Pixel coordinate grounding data
################
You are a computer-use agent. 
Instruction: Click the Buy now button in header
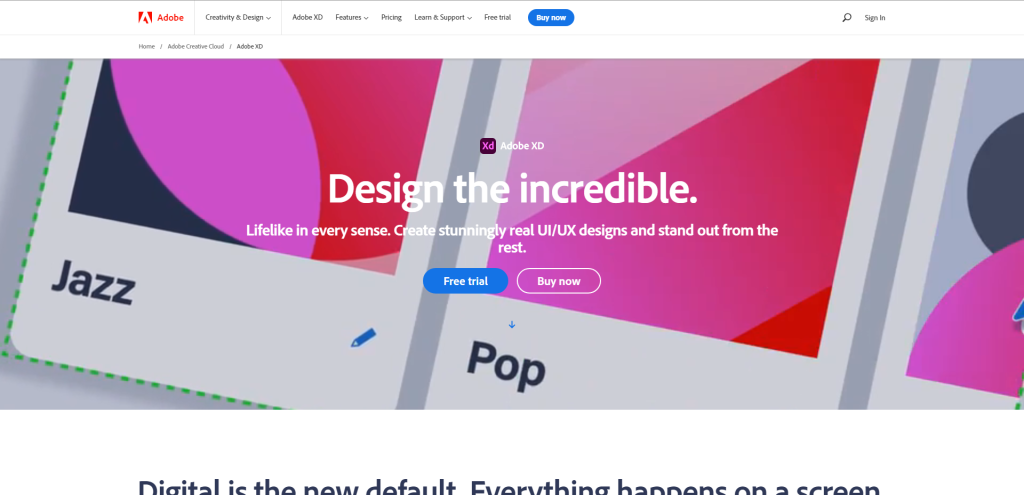551,18
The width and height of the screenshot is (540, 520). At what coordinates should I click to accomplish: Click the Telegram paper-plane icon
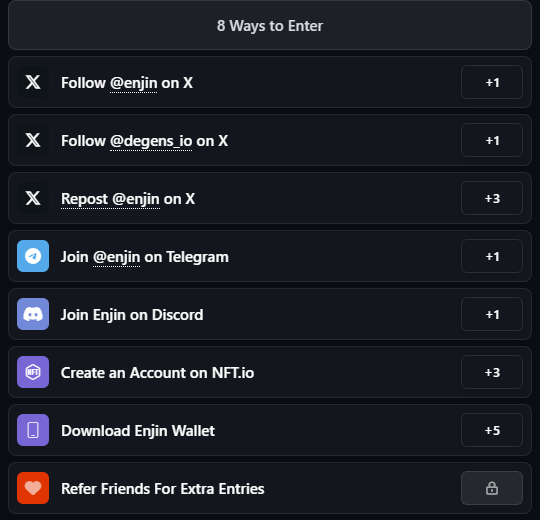(x=33, y=256)
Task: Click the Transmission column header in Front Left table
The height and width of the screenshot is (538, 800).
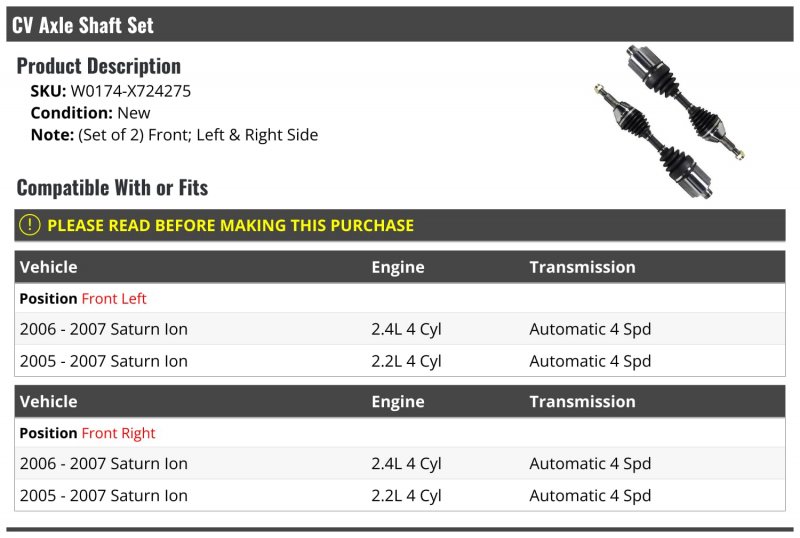Action: [x=582, y=267]
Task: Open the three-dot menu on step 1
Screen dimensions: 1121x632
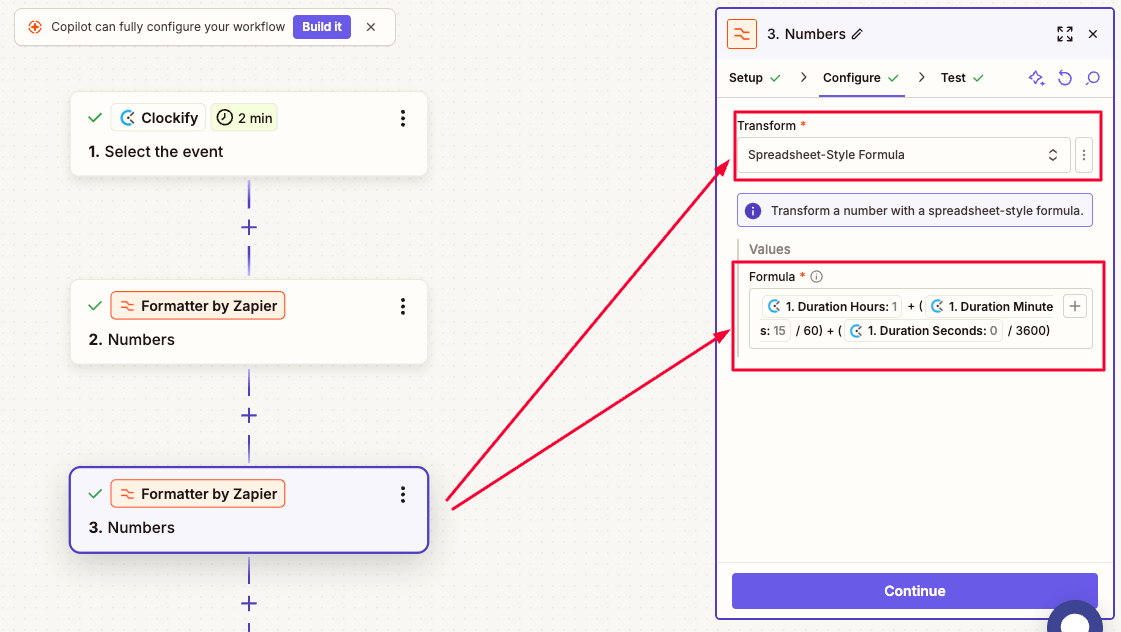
################
**WORK TO COMPLETE:** Drop the pictures, then write out only the lines running from the one containing "Task: Click the" through the last line above, both included, exactly.

**YOUR RESPONSE:**
Task: Click the Transmission column header in Front Left table
The height and width of the screenshot is (538, 800).
Action: [x=582, y=267]
Task: Open the three-dot menu on step 1
Screen dimensions: 1121x632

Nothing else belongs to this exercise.